Hey, I have been trying to use Ray for some things in my project. I’m trying to process data from three sources at the same time. I made it to the point of running methods that receive objects but sadly my object uses s3 functionalities to download files and TypeError: can't pickle SSLContext objects
error appears.
This is the code I’m using for that (this will raise the error when I use an s3 instance)
ray.init()
print(ray.available_resources())
@ray.remote
def f1(object_, x):
time.sleep(5)
return [i for i in range(100*x)]
@ray.remote
def f2(object_, x):
time.sleep(5)
return [i for i in range(100*x)]
@ray.remote
def f3(object_, x):
time.sleep(5)
return [i for i in range(100*x)]
class test:
name = "hey"
apellido = "bye"
@ray.remote
def f(self, x):
return x * x
def run_multiprocess(self):
futures = [f1.remote(self, 20), f2.remote(self, 10), f3.remote(self, 5)]
a, b, c = ray.get(futures) # [0, 1, 4, 9]
t = test()
t.run_multiprocess()
This code executes in 9 seconds (kind of expected). I don’t know why this took 4 seconds to set up everything.
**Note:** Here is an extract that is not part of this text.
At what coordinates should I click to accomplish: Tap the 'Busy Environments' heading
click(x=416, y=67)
After this I tried another approach, using actor methods
ray.init()
@ray.remote
class TrainInputs (object):
@ray.method(num_returns=1)
def f1(self, x):
time.sleep(5)
return [i for i in range(100*x)]
@ray.method(num_returns=1)
def f2(self, x):
time.sleep(5)
return [i for i in range(100*x)]
@ray.method(num_returns=1)
def f3(self, x):
time.sleep(5)
return [i for i in range(100*x)]
class Train():
t = TrainInputs.remote()
def get_inputs_train(self):
print(ray.available_resources())
futures = [self.t.f1.remote(20), self.t.f2.remote(10), self.t.f3.remote(5)]
a, b, c = ray.get(futures)
train = Train()
train.get_inputs_train()
ray.shutdown()
But the execution lasts 19.7 seconds which means we don’t see any improvements.
I also tested async approach but since we are not working with any additional library (all this is manual) the gil lock will not be bypassed.
Any ideas? am I doing anything wrong?.